おいおい、こりゃどこかの商人さんの館か?
本当にこんな貴族の者で今回の討伐金や報酬は貰えるのか不安になりつつも門の前までやってきた。
門も遠目から見るにはそんなに気にならないが、近くで改めて見てみると錆があったり、傷が付いていたりと、結構ボロボロなものであった。
まぁこんなの気にするのも今更か……
俺は取り敢えず門の前に置いてあった呼び鈴を鳴らす。
すると中から老年の男が姿をあらわす。
依頼を見て来たと伝えると男は歓迎の言葉を一言二言述べた後に庭の方へと案内をした。
庭は、依頼を見てきた者と救援要請を受けて来た国軍の兵士でごった返していた。
老年の男はその中にいた中老の、そこそこ上位の使用人と思われる、品の良い男に話をしている。
話が終わると中老の男はこっちへ向かってくる。
ロイ「これはこれは、遠路遥々よくお越しくださいました。私は当家に仕えさせていただいております、筆頭執事のロイと申します」
テケル「西洋ギルド、ラティクス支部のテケルだ」
最低限の情報だけ伝える。
筆頭執事となるとなかなかの地位の筈なのだがこのロイの物腰は非常に柔らかく、ハンターだからといって蔑む様なこともしないようだ。

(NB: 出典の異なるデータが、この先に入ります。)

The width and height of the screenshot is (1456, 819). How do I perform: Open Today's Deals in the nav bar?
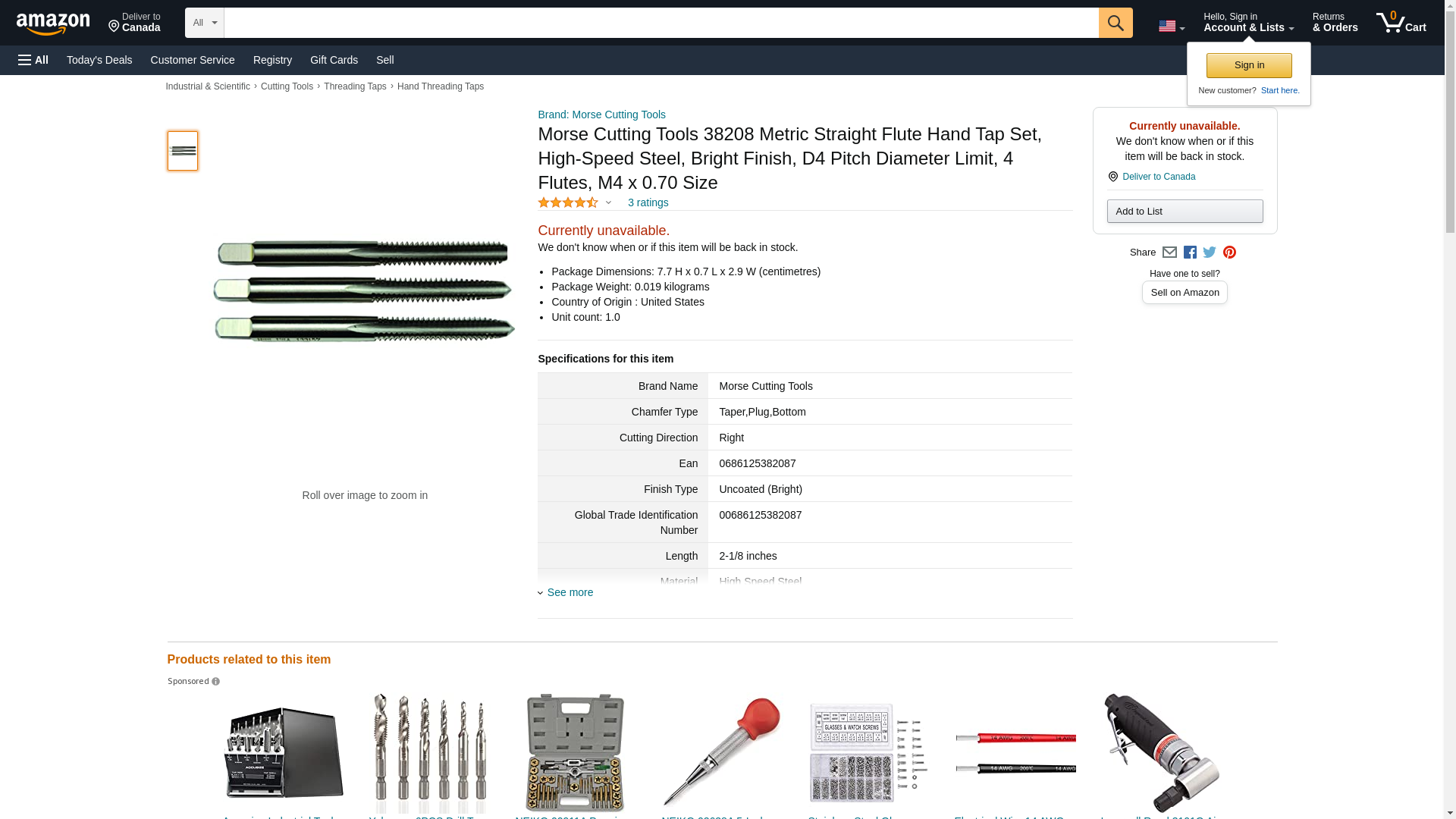(x=99, y=60)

貴族やその配下の中には結構な数、相手を蔑んだり見下したりするものが存在するのだが、この家はそうではない様だった。
ロイは懐からメモを取り出すと何かを書き始めた。
ロイ「宜しければランクとメインポジションをお教えください」
テケル「ランクはB、前衛で剣士だ」
まぁ魔法を使えることは言わなくていいか。面倒くさいし……
ロイ「まだお若いのにもうBですか。いやはやあなたの様な方に来ていただき本当に有難いですな」
俺としてはなるべく早く終わらせたいこの依頼だが褒められて悪い気は起こらない。
これくらい当然だと言わんばかりのドヤ顔を見せつけておく。
其れから今後の話を少し聞き、寝床へと案内される。
小さな簡易テントで一人一棟のようだ。流石に館の中に大人数は入れられないようだ。
話によると討伐開始は明後日の昼頃で、臨時パーティー*を組む事になるみたいだ。
今日は疲れたし大分早いが寝るか。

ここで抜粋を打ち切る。